Ultimately, new EDA tools will be necessary. We'll take a look at some of these tools later on in the article.

Need For Change: Bob Barker, vice president of marketing at Future Design Automation, notes that one issue for FPGA designers is the need to change the design environment and improve user sophistication. ASIC designers have many tens of tools and scripts to invoke the tools in a repeatable sequence. Unless they're migrating from the ASIC world, FPGA designers tend not to have the support and infrastructure in place to help with the complex design environment.

Kent Moffat, product marketing manager at Mentor Graphics, agrees. He adds that in some sense, the changes from small to large FPGAs is not only a technical challenge, but also an internal design culture challenge. The design environment must shift from a small group of people working on a collection of design blocks in the same package to an interacting team. ASIC groups have a large CAD organization to help with scripts and tool flows. FPGA users moving up from smaller FGPAs lack this type of infrastructure.

Another key issue is support, says Axel Tillman, CEO of Novilit.
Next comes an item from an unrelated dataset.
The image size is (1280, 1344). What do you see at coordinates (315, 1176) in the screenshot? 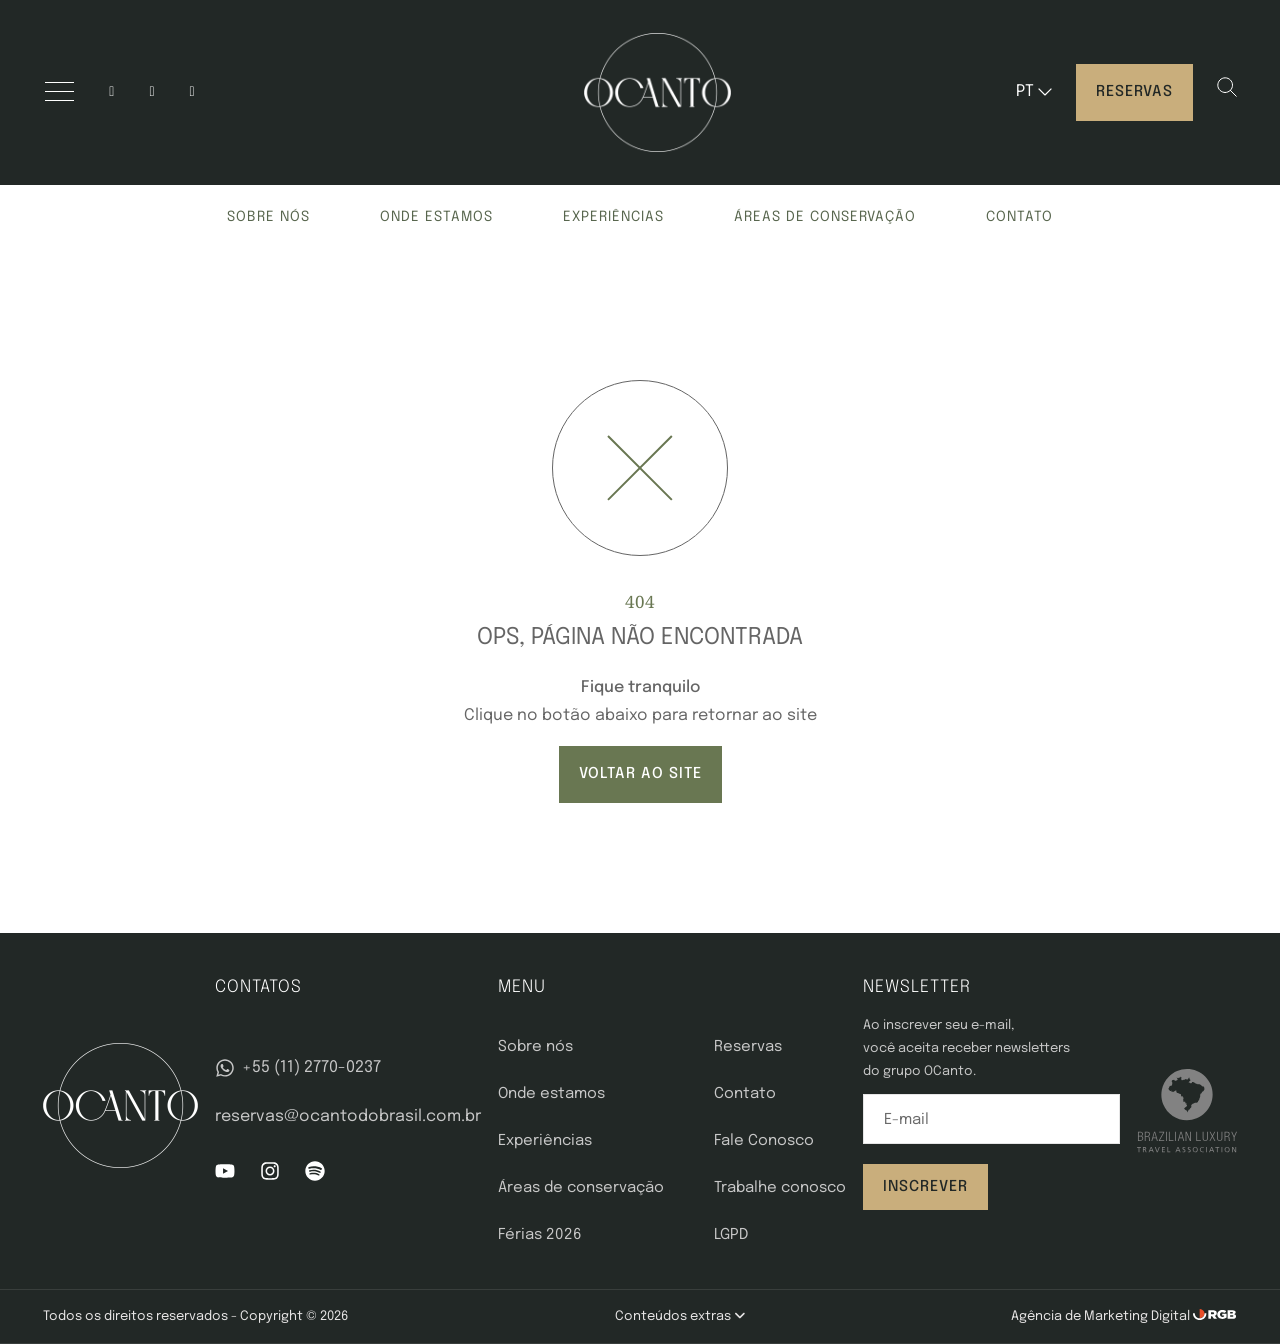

HDLs are complex and as FPGAs get larger, the design task grows exponentially.

Molding To Change: The existing tools and methodologies can't scale and grow to address the changes in the nature of FPGA design. As the chips expand to ASIC size, the methodologies must evolve to either an ASIC style—lots of simulation, vectors, synthesis, etc.—or to a block-based design with 50% to 80% of the design as predesigned function modules.

Even with the use of predesigned function blocks, design complexity is surpassing the tools' capabilities. In simpler times, multiple blocks on an FPGA interacted minimally. The net effect was that of a set of multiple designs within a single piece of silicon. Now the blocks are specifically de-signed to interact.

The very high level of communications between blocks—protocols and transactions—is very time consuming and complex to verify in the design. Interactions between the various protocols is not simple. What does it take to interface the DSP and CPU while concurrently the direct memory access (DMA) and USB demand the bus?

Though beneficial, using an ASIC flow isn't time friendly. Most designs require the designer to spend a lot of time in simulation at the register-transfer level (RTL) with little hope of reaching a well defined endpoint. One question is how to translate from RTL to something else. If the design starts with a high-level model, this model needs a transform to something else and then to RTL.

The ASIC approach requires detailed structural knowledge of the functional blocks. But system design needs a different set of simulations in C or some other high-level language to check algorithms and structures. Unfortunately, the next step in this ASIC design flow is to manually translate the high-level model to HDL, with the attendant errors and gaps in design.

Fred Stones, vice president of sales at Summit Design, says new technologies enable a conceptual level above the hardware. A layer of C can adequately model most operations of any IC until you need to get to the clock-accurate details. In this way, you can verify in SystemC and migrate toward a mixed C-RTL design for synthesis.

Methodologies: The critical focus of system-level FPGA design is changing to one of rapid output and performance tweaking. To accomplish this, users need to explore the system architectures and look at the limitations of the devices to be used. A sub-optimal choice, say a microprocessor with a floating-point unit in a system that's not doing any math, makes the rest of the system unwieldy.

Designers must be able to verify the design in an interactive environment. Unfortunately, the HDL simulation environment generates too much data. It also requires a complete description of the input stimulus vectors, leading to incomplete coverage and an unknown endpoint for verification.

To change the design sequences and reduce time to working silicon, breakpoints should be inserted into the source code and backtracked to the smallest cloud of gates that can originate the errors. The desire is to get into the lab as quickly as possible, to run the design at full speed, and to get to billions of clocks in just minutes rather than in days or weeks.